Leibniz defined perfection as "a simple, positive quality in the highest degree". A few lines down the paragraph of the OP quote Malcolm explains a key part of his objection by referencing Wittgenstein:
"I believe that Wittgenstein has shown in the Investigations that nothing is intrinsically simple, but that whatever has the status of a simple, an indefinable, in one system of concepts, may have the status of a complex thing, a definable thing, in another system of concepts."
On this view Malcolm wrote at length in his book on Wittgenstein, and Hauptli’s supplement to Philosophical Investigations quotes him as saying:
"Paragraphs 47 through 49 present a tour de force in philosophical criticism. What is attacked is the assumption of the Tractatus (and of much previous metaphysics) that the distinction between simple and complex has an absolute sense. In a variety of telling examples Wittgenstein shows very clearly that whether any particular thing is called a ‘simple’ thing or a ‘complex’ thing depends on accepted conventions, on decisions made for practical purposes, or on what comparisons are at issue".

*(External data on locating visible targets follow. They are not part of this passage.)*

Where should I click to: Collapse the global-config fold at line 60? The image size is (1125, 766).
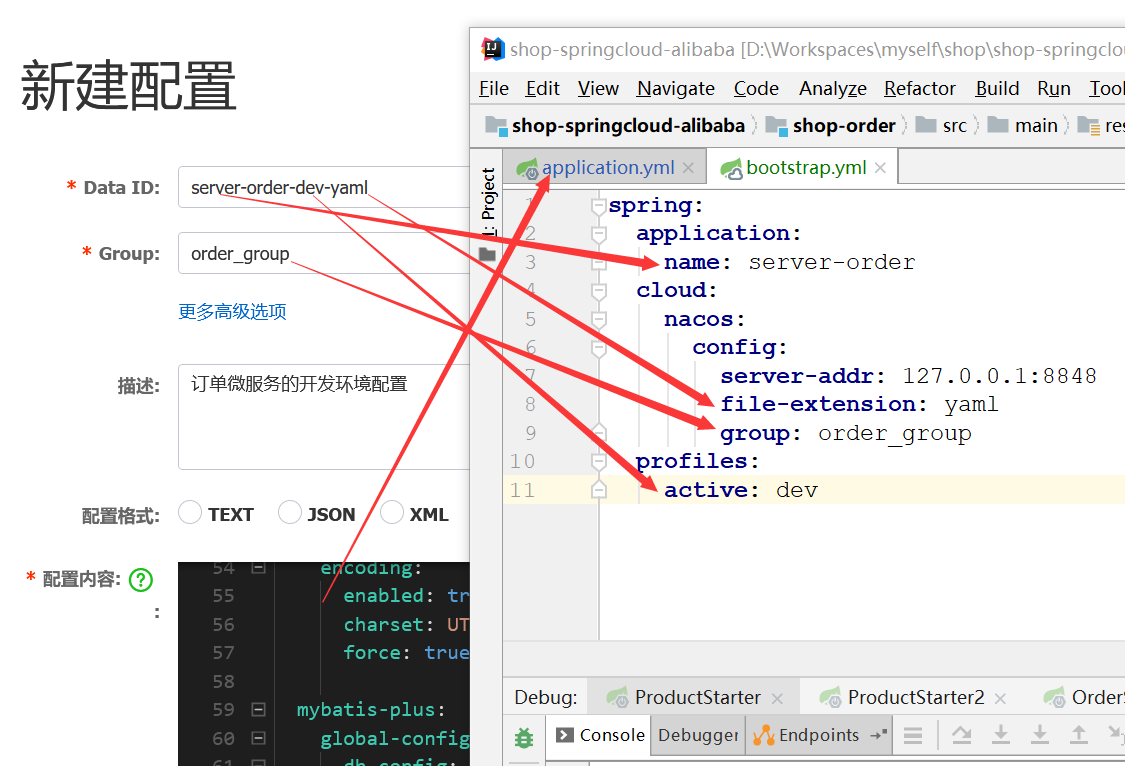258,739
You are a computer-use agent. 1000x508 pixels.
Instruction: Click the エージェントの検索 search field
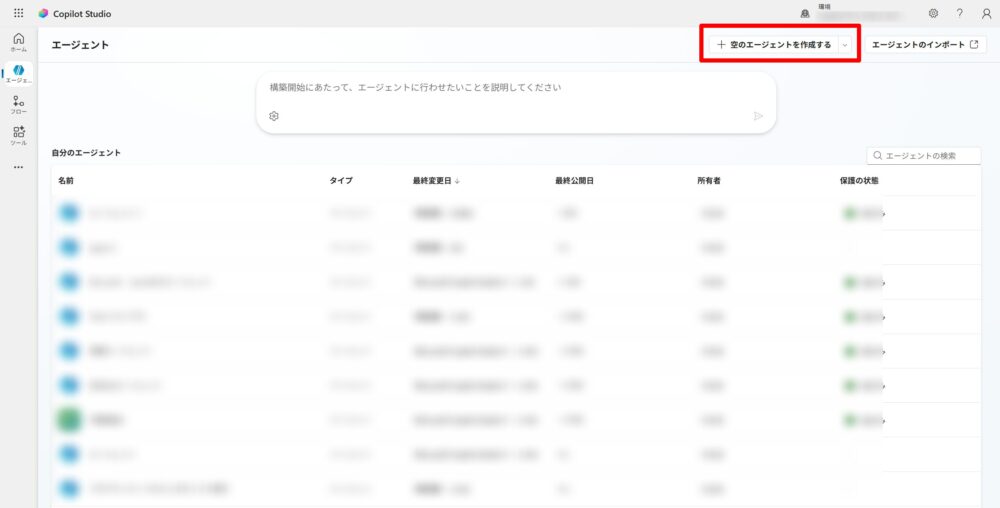[928, 156]
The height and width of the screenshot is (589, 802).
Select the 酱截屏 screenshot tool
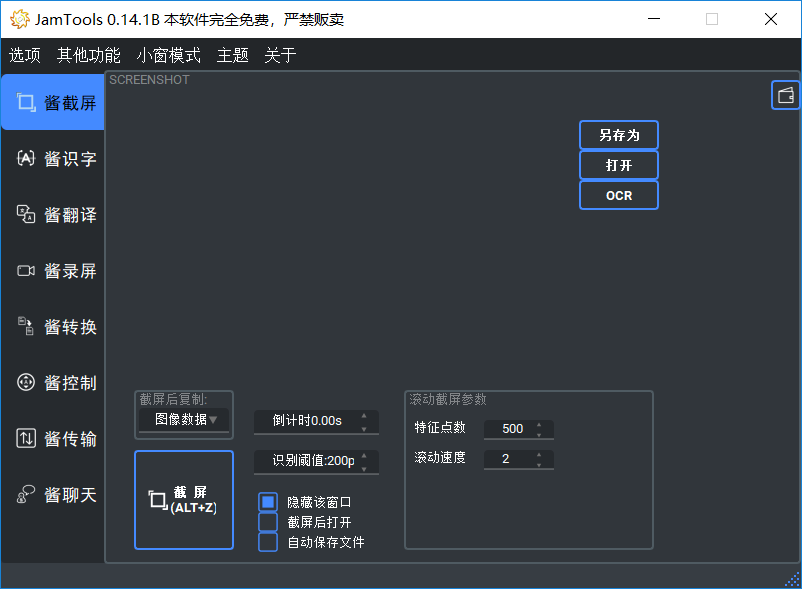click(x=55, y=101)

There is some discussion of the simplicity objection in Adams's book on Leibniz, and Scott in Scotus, Malcolm, and Anselm notes the following:
"No doubt, Malcolm is taking demonstration in the sense of strict logical or mathematical proof leading to certitude. All one can get, so Scotus claims, is a 'persuasive' or probable proof. In connection with this, if Malcolm is dissatisfied with Leibniz' definition of perfection, he might weigh Scotus' remark that the main aspect of viewing the nature of God is infinity, not the summum bonum of Anselm".

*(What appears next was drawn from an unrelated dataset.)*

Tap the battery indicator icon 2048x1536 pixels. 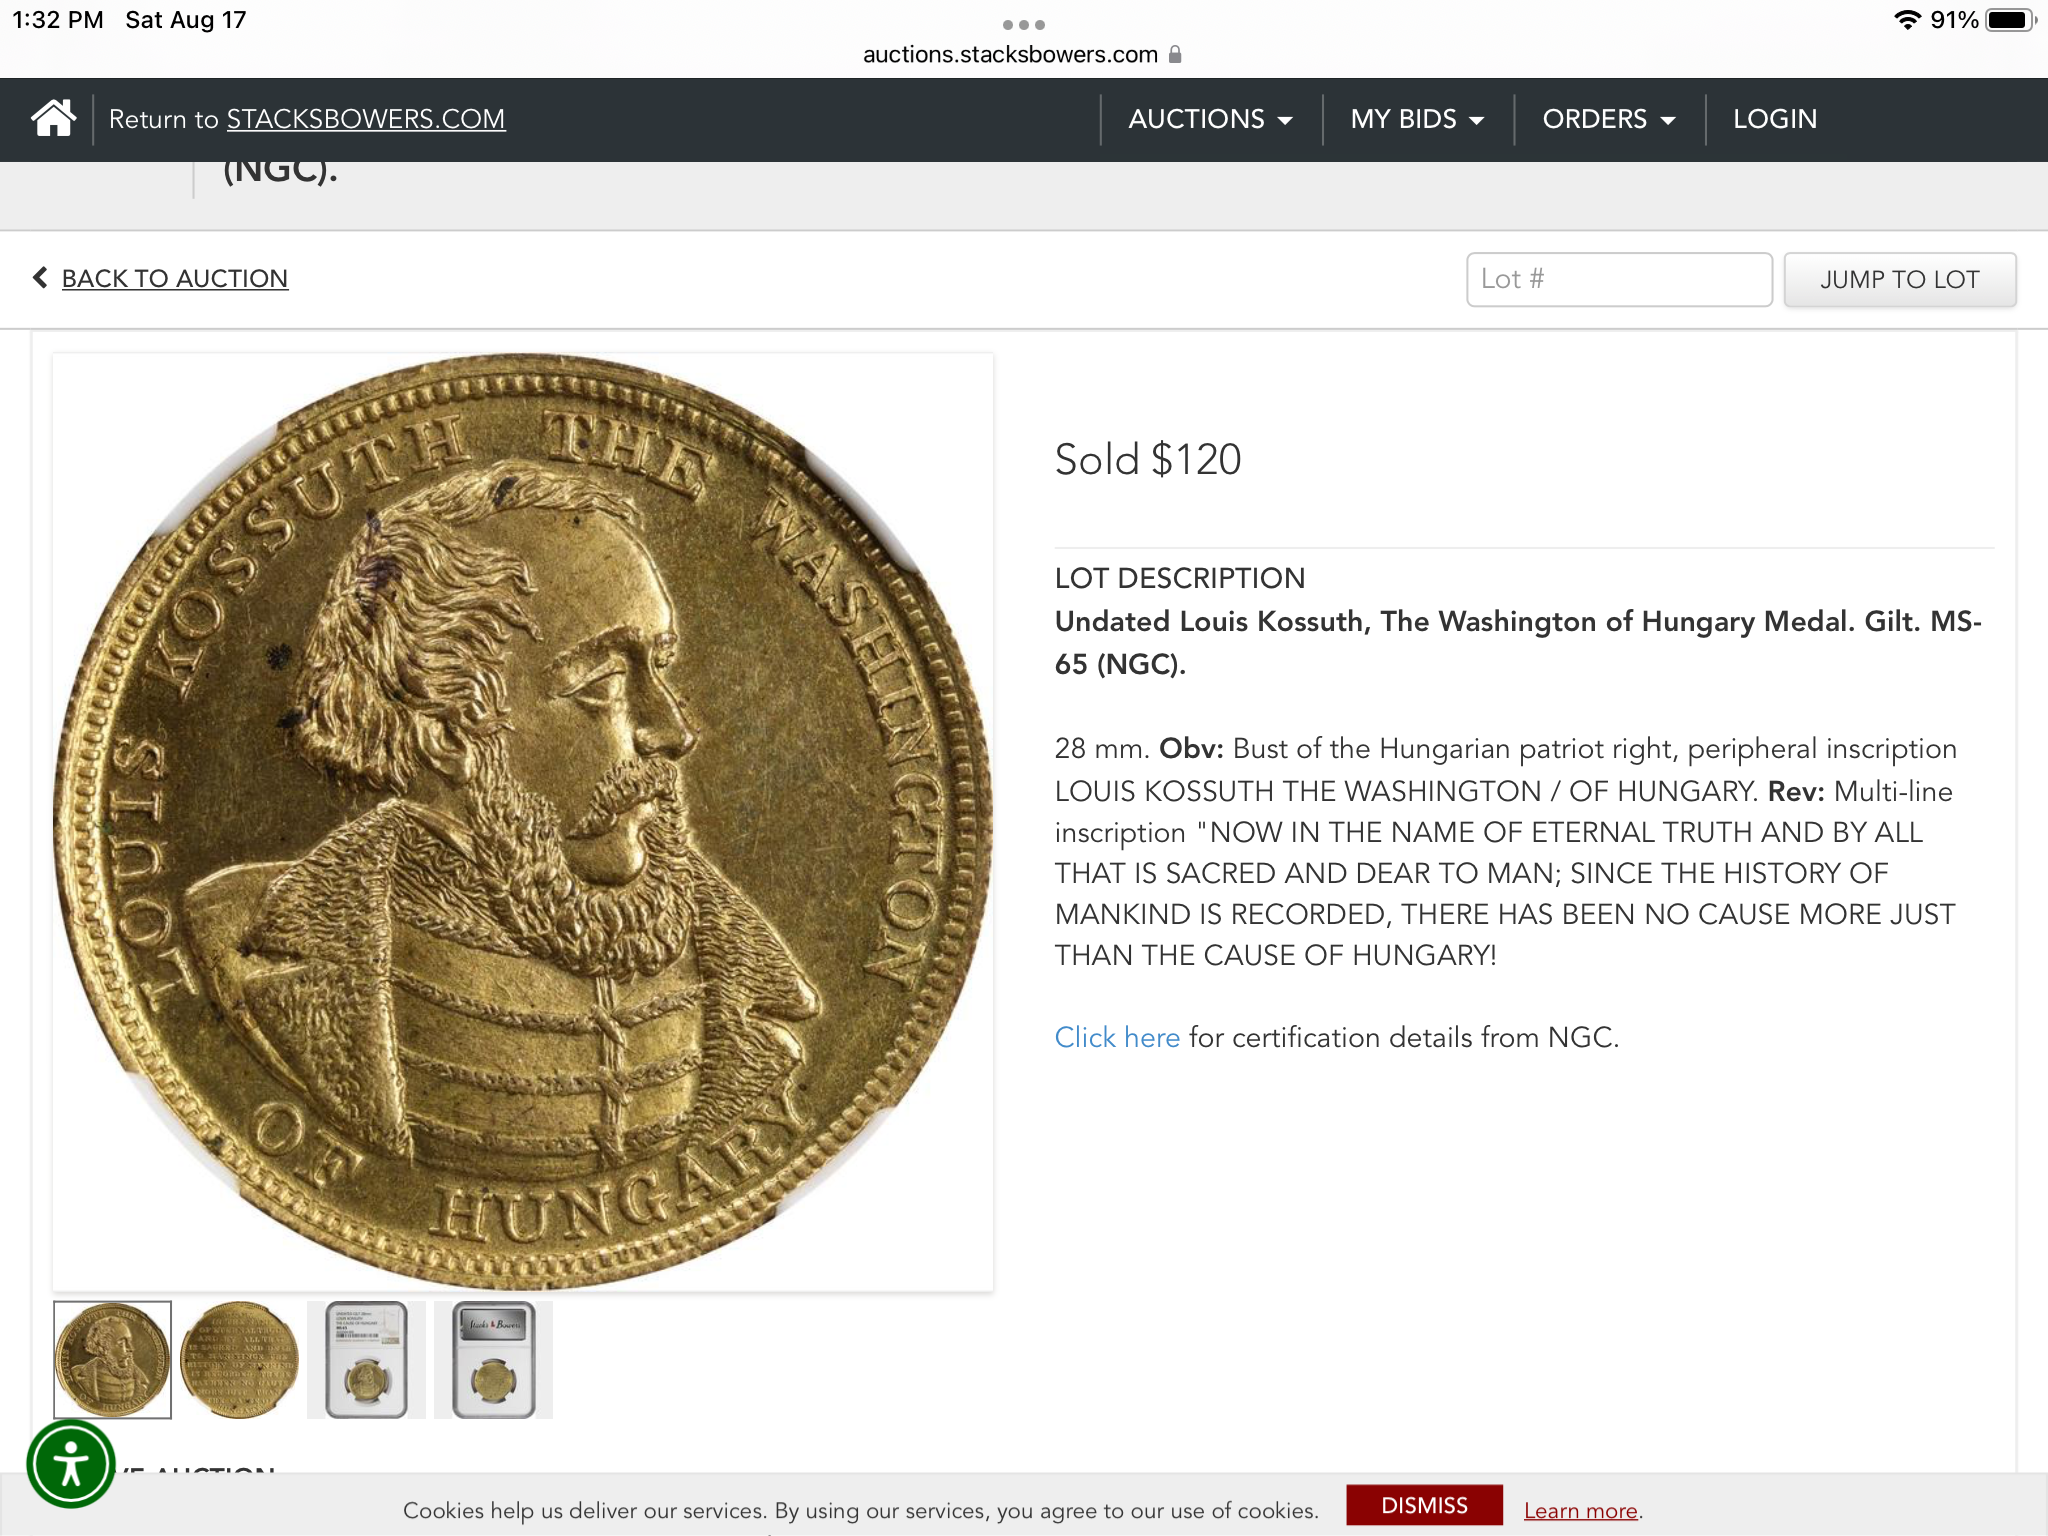2010,20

On Leibniz's perfection probably the most comprehensive source is Howe's thesis Existence as a Perfection: A Reconsideration of the Ontological Argument, which is referenced and discussed in Smith's Doctrine of Existence as Perfection. More broadly, Leibniz's "modal" ontological argument and Malcolm's reconstruction of it are discussed in Lomasky's Leibniz and the Modal Argument for God's Existence. Look discusses the concept in Perfection, Power and the Passions in Spinoza and Leibniz, but not in relation to Malcolm's objections, he mentions that Schneewind in The Invention of Autonomy, gives a complementary discussion though.